Effects of Marketing

The higher the price, the more we like it

Researchers use wine tasting to show how marketing tactics can trick the brain to find more enjoyment in costlier products.

By Denise Gellene, Los Angeles Times Staff Writer
January 15, 2008

When it comes to wine tasting, pleasure is in the price.

Using brain scanners to monitor the minds of wine drinkers, scientists found that people given two identical red wines got more pleasure from tasting the one they were told cost more.

The study, reported Monday in Proceedings of the National Academy of Sciences, demonstrated for the first time how marketing tactics — such as raising the price of a product — can cause the brain to play tricks on itself.

Researchers led by Antonio Rangel, associate professor of economics at Caltech, asked 20 volunteers to rank their enjoyment of small sips of five differently priced Cabernet Sauvignon wines while a functional MRI machine monitored the brain response. Volunteers also were asked to rate the flavor intensity of the wines.

Unbeknown to volunteers, two sets of wine samples were identical: the $5 and $45 wines ($5 actual price) and the $10 and $90 wines ($90 actual price). The fifth wine was identified by its actual $35 price.

Volunteers were asked to rank the pleasantness of the wines. They liked the $90 wine best and the $5 wine least.

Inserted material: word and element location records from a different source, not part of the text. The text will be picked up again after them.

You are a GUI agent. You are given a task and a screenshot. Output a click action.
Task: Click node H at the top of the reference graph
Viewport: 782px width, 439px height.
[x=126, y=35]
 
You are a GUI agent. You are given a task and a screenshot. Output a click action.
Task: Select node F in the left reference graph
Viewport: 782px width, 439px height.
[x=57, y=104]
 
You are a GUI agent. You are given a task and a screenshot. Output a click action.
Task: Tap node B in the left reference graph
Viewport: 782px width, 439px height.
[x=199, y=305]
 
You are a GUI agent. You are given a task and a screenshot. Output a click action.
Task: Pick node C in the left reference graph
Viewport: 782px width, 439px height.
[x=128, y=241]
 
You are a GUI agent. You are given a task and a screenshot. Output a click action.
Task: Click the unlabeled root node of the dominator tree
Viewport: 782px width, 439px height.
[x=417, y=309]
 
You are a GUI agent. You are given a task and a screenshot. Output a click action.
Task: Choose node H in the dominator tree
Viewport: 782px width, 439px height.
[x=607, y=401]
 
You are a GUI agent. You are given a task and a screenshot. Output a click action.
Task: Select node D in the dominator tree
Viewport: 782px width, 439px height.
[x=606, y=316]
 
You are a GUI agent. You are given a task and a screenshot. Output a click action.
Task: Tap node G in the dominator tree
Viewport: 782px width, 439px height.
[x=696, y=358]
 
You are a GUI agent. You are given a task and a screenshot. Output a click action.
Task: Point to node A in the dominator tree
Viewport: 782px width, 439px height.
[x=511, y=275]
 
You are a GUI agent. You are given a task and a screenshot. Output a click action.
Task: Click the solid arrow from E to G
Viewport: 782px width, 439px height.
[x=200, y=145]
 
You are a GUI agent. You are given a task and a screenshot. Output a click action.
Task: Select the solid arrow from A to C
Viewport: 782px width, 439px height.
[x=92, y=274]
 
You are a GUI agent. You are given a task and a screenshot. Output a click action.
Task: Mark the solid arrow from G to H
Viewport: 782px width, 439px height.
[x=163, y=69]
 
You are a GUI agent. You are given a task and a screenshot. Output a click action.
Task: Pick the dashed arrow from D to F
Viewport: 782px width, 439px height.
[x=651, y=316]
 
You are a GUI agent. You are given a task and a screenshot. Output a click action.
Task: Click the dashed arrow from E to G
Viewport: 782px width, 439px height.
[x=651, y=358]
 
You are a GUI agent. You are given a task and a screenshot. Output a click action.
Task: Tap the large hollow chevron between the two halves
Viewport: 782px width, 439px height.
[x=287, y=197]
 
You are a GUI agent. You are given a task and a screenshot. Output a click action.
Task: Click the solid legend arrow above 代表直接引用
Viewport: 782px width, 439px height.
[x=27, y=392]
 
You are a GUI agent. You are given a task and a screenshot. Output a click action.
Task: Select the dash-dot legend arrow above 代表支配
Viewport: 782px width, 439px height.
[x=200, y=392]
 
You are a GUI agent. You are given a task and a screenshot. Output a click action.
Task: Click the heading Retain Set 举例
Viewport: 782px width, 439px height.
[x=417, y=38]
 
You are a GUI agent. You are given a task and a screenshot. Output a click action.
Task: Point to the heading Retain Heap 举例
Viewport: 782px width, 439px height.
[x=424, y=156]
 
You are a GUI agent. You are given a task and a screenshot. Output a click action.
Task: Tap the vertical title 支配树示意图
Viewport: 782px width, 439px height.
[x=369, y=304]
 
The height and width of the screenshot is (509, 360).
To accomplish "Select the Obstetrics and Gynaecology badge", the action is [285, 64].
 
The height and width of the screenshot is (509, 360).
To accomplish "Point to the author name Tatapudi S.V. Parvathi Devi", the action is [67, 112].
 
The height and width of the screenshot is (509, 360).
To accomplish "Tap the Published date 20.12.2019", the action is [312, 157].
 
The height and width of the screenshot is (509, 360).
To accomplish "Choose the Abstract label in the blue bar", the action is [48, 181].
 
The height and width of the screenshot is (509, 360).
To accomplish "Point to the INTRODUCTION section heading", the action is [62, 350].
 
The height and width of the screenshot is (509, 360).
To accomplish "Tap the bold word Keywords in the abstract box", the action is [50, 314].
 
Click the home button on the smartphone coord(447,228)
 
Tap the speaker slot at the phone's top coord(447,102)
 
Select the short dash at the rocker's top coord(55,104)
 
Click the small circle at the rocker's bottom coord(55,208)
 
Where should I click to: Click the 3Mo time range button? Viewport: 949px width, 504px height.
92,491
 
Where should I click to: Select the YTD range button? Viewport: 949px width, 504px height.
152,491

[This chart shows that people ranked taste of a $45 wine higher than the same wine priced at $5, and the same for a different wine marked $90 and $10. (Credit: CalTech, Stanford)]

Brain scans showed that activity in the part of the brain that detects pleasure also moved in lock step with price. The medial orbital prefrontal cortex, which is located behind the eyes, showed the greatest activity when volunteers drank the wine marked $90 and the least activity when they sipped the wine priced at $5.

[This graph shows the activity in the brain’s pleasure center; there’s more activity with wine subjects think costs $90 a bottle (top line) than the same wine priced at $10. The arrow shows the moment when the subjects started tasting the wine. (Credit: CalTech, Stanford)]

Prices had no effect on flavor intensity ratings. Volunteers said the $5 and $45 wines and the $10 and $90 wines were identically sweet.

Rangel said the findings showed that pleasantness of consuming a product relied not only on the product’s intrinsic properties, such as flavor in the case of wine, but also on certain beliefs, such as the notion that expensive wines will probably taste better, he said. By manipulating prices “we can change how wine tastes without changing the wine,” Rangel said. “It’s mind-blowing.”

Two weeks after the experiment, volunteers were asked to rate the wines in the absence of price data. They liked the wines originally marked $5 and $45 best and the samples labeled $10 and $90 second best.

George Loewenstein, professor of economics and psychology at Carnegie Mellon University in Pittsburgh, who was not involved in the study, said the findings supported research on consumer behavior.

“People pay high prices for water from Italy, and we know that water tastes about the same wherever it comes from,” he said. “Price is one of the many attributes that people pay attention to, and it affects how we perceive things as a consumer.”

Source: http://www.latimes.com/news/science/la-sci-wine15jan15,1,4840506.story


First Order Intelligence detects the intrinsic factors in this wine tasting test; these are the actual taste experiences such as the sweetness and dryness of the wine. Second Order Intelligence judges the pleasantness of the wine based on extrinsic factors like price and packaging which have nothing to do with the intrinsic taste of the wine. The extrinsic factors are used to construct our ‘story’ about the wine.
What’s going on when we judge an identical wine to have a more pleasant taste when the difference is NOT in our experience (intrinsic factors) of the wine but in our ‘story’ (extrinsic factors) about the wine – specifically its price?
Does our perception (or our ‘story’ or ‘belief’ or ‘judgment’ about the wine) actually alter the wine?
Does our judgment about the wine conform to extrinsic social expectations that ‘more expensive is better’ rather then to the intrinsic facts of the wine?
To what extent do other judgments we make have no basis in intrinsic experience?
To what extent do people now use marketing instead of their intrinsic experience as the basis of their judgments?
Just how much might consumers who judge a wine by its price instead of its actual taste be willing to pay?